We know the corresponding template title in target language before we ask for template mapping. We get this using wikidata connections and required in our workflow even before we try to map the templates params.

One option is to not have the trailing Bar, but instead have a field inside the config to give the target template's name.

Now that you suggest this, I think this is better approach - We dont need to have the target template name in URL at all. Just target language is enough. If we decide to keep all target languages in single page, the URL structure simplifies to Config:CXTemplateMapping/en/fr/Source_template_name

Another issue is that either the source or the target template name might contain slashes - / - that's a valid title symbol. So I would suggest using Config:CXTemplateMapping/en/fr/Source_template_name -- this way everything after the target language slash could be part of the template name.

Yes, this is a good suggestion.
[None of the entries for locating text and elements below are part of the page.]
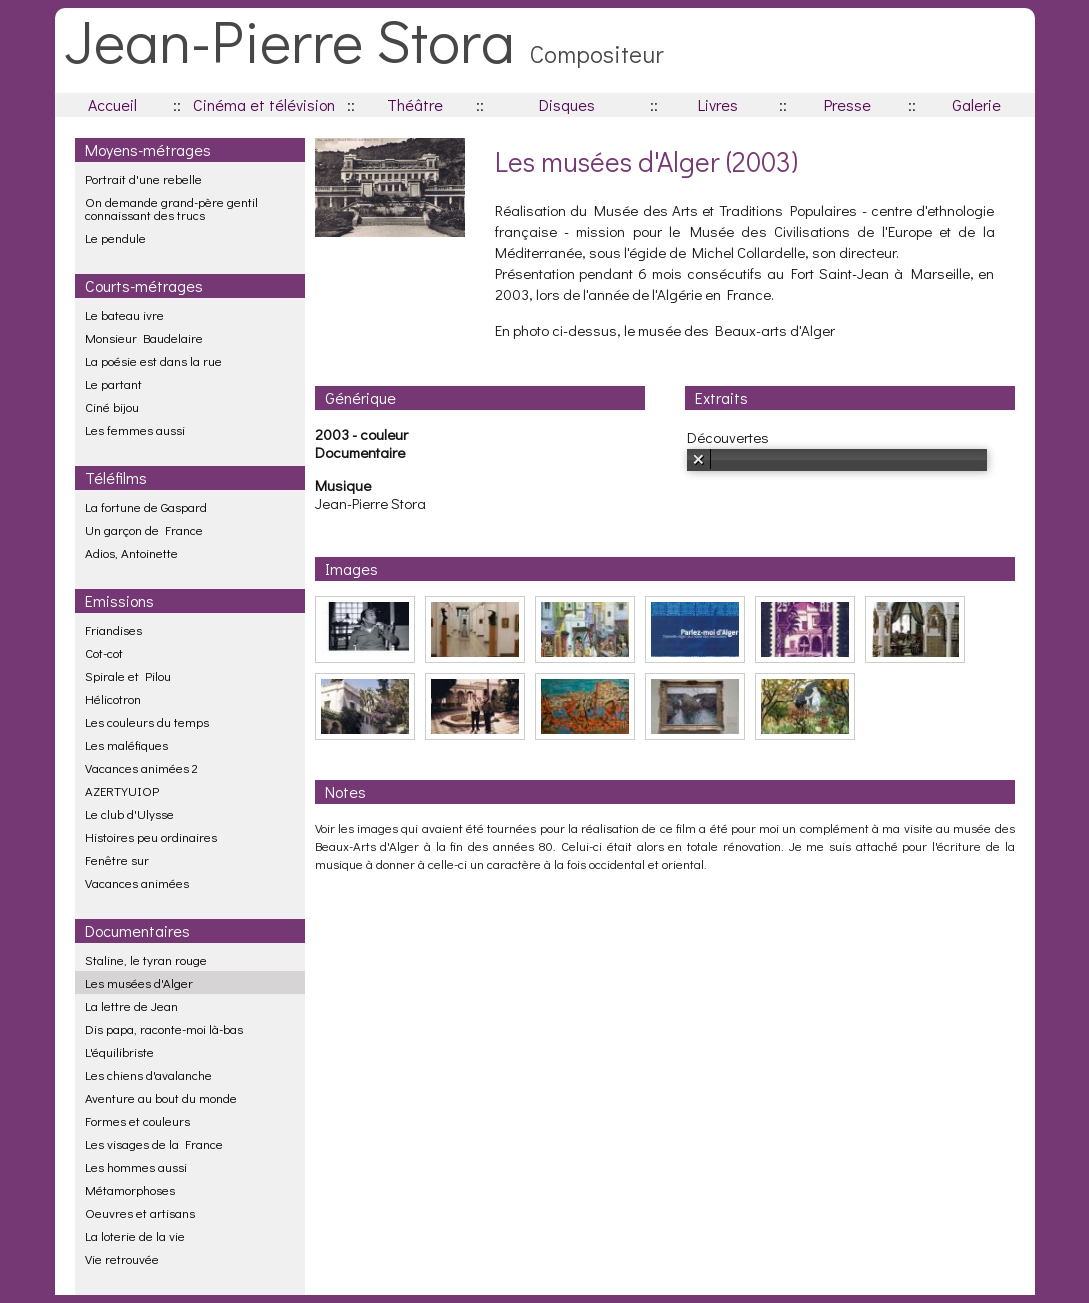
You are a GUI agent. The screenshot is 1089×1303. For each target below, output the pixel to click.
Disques (567, 104)
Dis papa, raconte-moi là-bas (164, 1028)
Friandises (113, 629)
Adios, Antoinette (131, 552)
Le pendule (115, 237)
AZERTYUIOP (122, 790)
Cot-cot (104, 652)
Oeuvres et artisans (140, 1212)
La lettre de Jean (131, 1005)
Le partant (113, 383)
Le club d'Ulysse (129, 813)
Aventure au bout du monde (161, 1097)
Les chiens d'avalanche (148, 1074)
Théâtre (415, 104)
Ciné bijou (112, 406)
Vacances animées (137, 882)
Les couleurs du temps (147, 721)
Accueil (112, 104)
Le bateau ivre (124, 314)
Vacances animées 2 (141, 767)
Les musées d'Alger (139, 982)
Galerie (976, 104)
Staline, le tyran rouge (146, 959)
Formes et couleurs (137, 1120)
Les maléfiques (126, 744)
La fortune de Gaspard (146, 506)
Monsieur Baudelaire (144, 337)
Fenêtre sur (117, 859)
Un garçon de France (144, 529)
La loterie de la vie (135, 1235)
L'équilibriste (119, 1051)
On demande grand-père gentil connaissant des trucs (171, 208)
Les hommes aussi (136, 1166)
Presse (847, 104)
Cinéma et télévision (264, 104)
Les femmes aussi (135, 429)
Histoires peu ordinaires (151, 836)
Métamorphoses (130, 1189)
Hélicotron (113, 698)
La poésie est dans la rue (153, 360)
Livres (718, 104)
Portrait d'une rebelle (143, 178)
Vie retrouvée (122, 1258)
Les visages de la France (154, 1143)
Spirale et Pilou (128, 675)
I have seen template names with slashes.

Arrbee removed a project: Epic.Aug 31 2016, 6:38 AM

But I think it is fine to keep all target language mapping in single page. @Nikerabbit do you have any preference on this?
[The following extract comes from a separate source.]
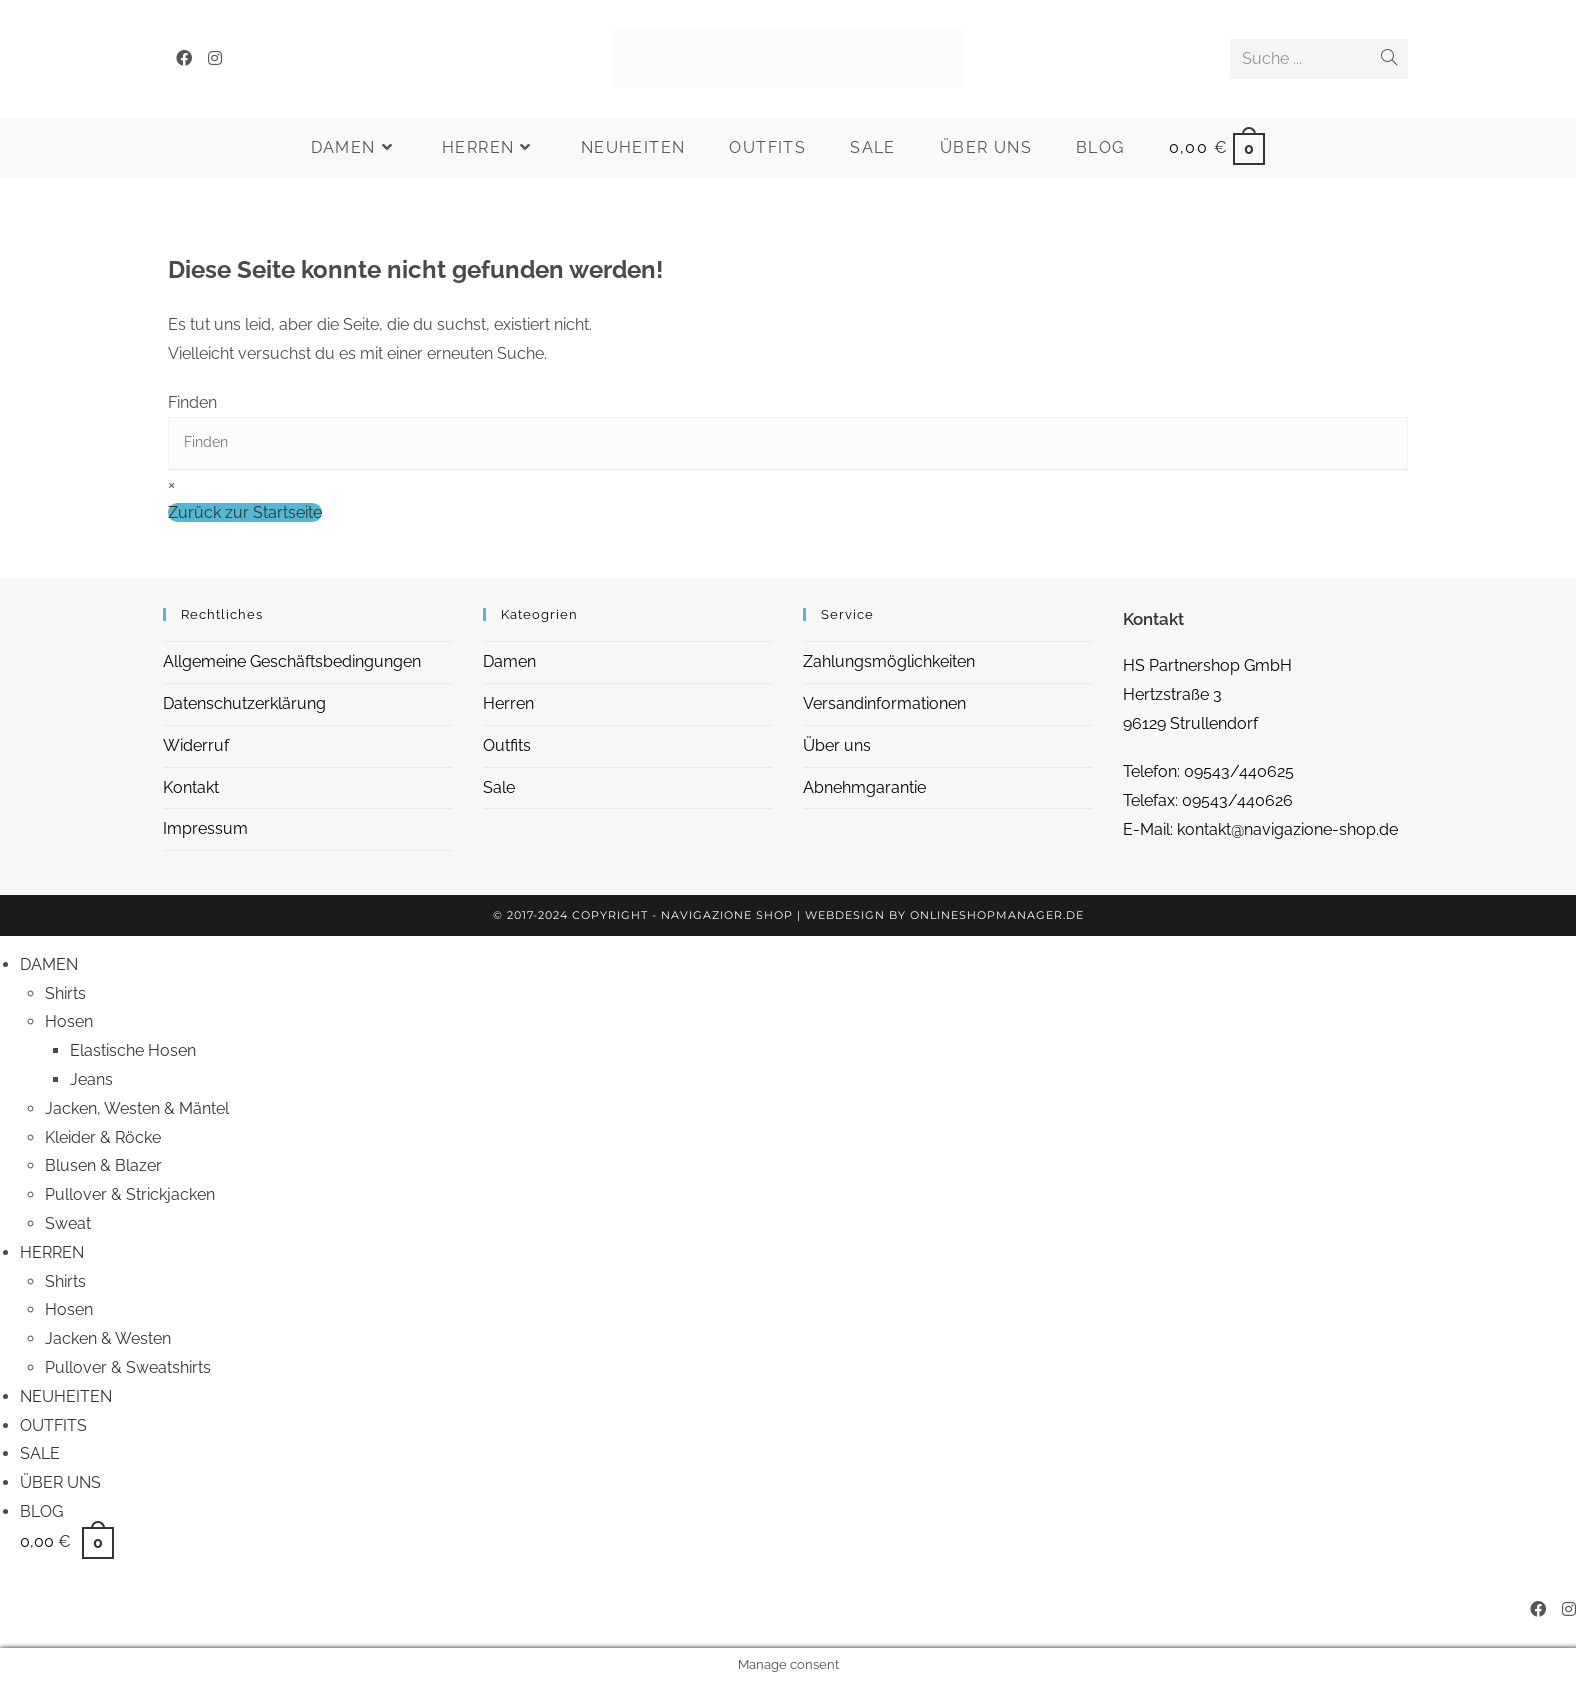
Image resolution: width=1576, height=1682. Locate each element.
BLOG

It is easy to get list of subpages if we need to iterate over all target languages. Hence I would keep one mapping (instead of one template) per page for simplicity.

Per my understanding, the mappings are always one-directional, right? We don't have any plans for making those bi-directional, do we?

Another issue is that either the source or the target template name might contain slashes - / - that's a valid title symbol. So I would suggest using Config:CXTemplateMapping/en/fr/Source_template_name -- this way everything after the target language slash could be part of the template name.

Yes, this is a good suggestion. I have seen template names with slashes.

Yes very good. By not having target template name in the page name, we avoid slash ambiguities. For language codes, we must specify whether those are the MediaWiki internal codes or BCP47 codes. I would like BCP47, but for consistency with language subpages, internal codes are superior.

I would also consider dropping "CX" from the name.

Yesterday @Jdforrester-WMF suggested that this might be in conflict with what @Legoktm has plans to implement. More info in needed from them.

I said that going beyond just a JSON message or two in the MediaWiki: namespace and creating a Config: namespace with its own rules and expectations with tiers of what controls which users can set and for what scope (page, wiki, cluster) would conflict with T388: Graphical configuration interface which will do the same.

@Jdforrester-WMF The mapping we would like to store is somewhat different from the one proposed in the linked RFC. T143121: Support block template adaptation has the UX designs by @Pginer-WMF that can clarfiy what exactly we want to store, And it is not configuration for a wiki infrastructure, but template param mapping between two language pairs to prefill the template translation editor and save time for translators.

We plan to visit this after an iteration of the template editor deveopment and see if we really need to remember the mapping or the proposed UX will be suffice for the time being.

Jdforrester-WMF lowered the priority of this task from Medium to Low.Sep 9 2016, 5:40 PM

OK, will re-prioritise this then.

Arrbee raised the priority of this task from Low to Medium.Sep 13 2016, 11:54 PM
Arrbee added a subscriber: Arrbee.

Changing back to earlier priority as this is part of the ongoing template adaption improvement work.

Tabular data has launched, and could be easily used for this, assuming the community will be ok with this type of data. For example, each table column has an id (C++ style identifier), and the corresponding localized string {"en":"...", "fr":"...", ...}. Lua script can easily consume this information from any wiki, because mw.ext.data.get('datapage.tab') is available everywhere.